I remember back in the Building Escape project, there was a lecture about permanent storage, and my understanding was that the access operator, “::” is used to access member functions on items (what’s the proper word here??) in permanent storage. The examples given were
LEFT TERM ACCESSOR EXAMPLES
- Class :: UGrabber::Grab
- Enum :: EWordStatus::OK
- Namespace :: std::cout
I’m wondering what FVector would count as (e.g. a Class)? I always thought it was a Type or Struct, but I could be totally mixed up with my terminology, can you help me clarify this?
:: is the scope resolution operator. It is used to access things within a class, enum, or namespace.

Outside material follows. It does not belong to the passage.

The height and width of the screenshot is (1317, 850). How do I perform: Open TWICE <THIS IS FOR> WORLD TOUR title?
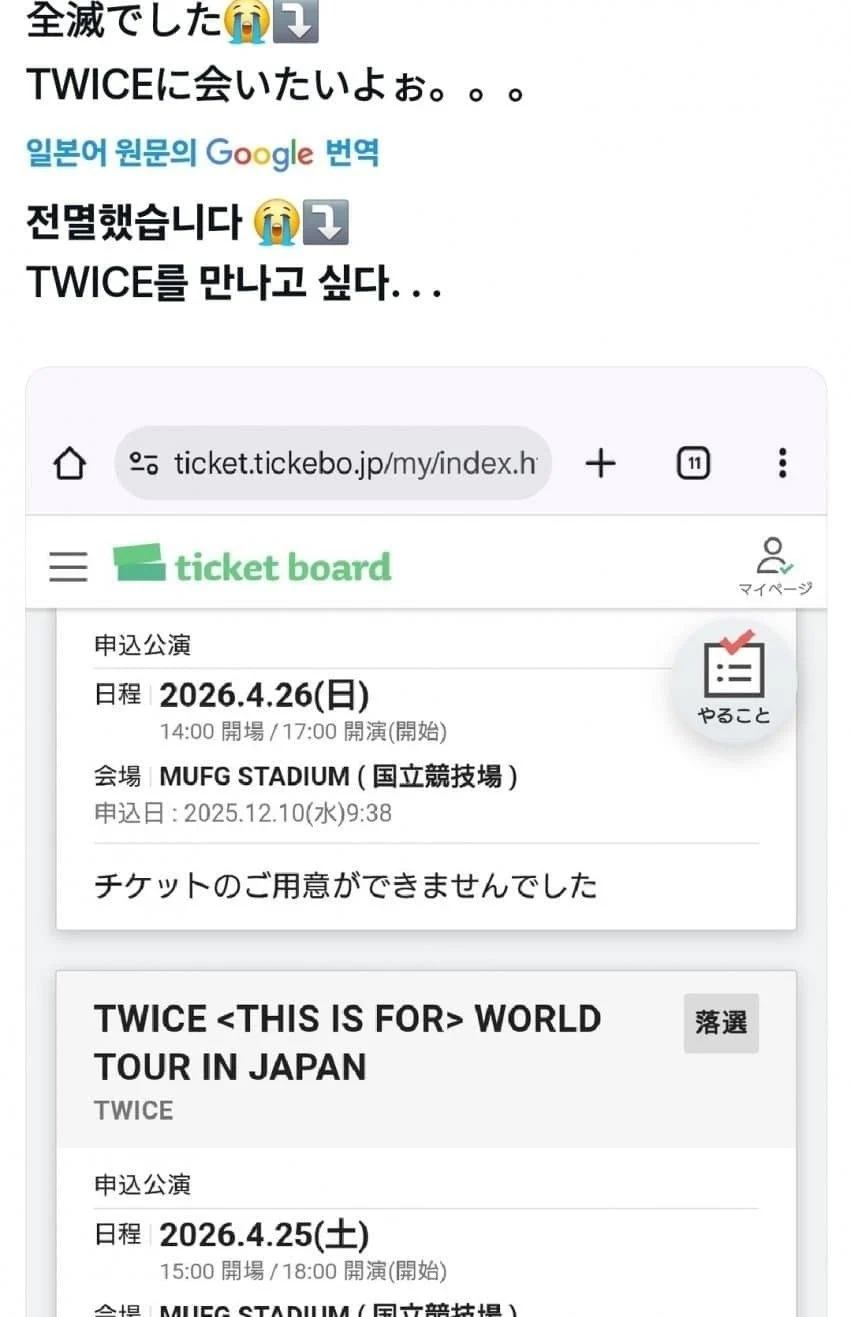347,1042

In each example you are accessing names within the scope of the class/enum/namespace. Without it you would be trying to access names within the global namespace which may or may not exist.
FVector is a struct (same as a class, only difference being default access level) and Dist is a “static member function”. It’s within the class’ scope but doesn’t need an instance of that class.
struct Foo
{
static void StaticFunc();
void NonStaticFoo();
};
int main()
{
Foo foo;
foo.NonStaticFoo(); // needs Foo instance to call this function.
Foo::StaticFoo(); // doesn't need an instance to call this function.
foo.StaticFoo(); // rather unusual but fine, foo isn't needed or used here.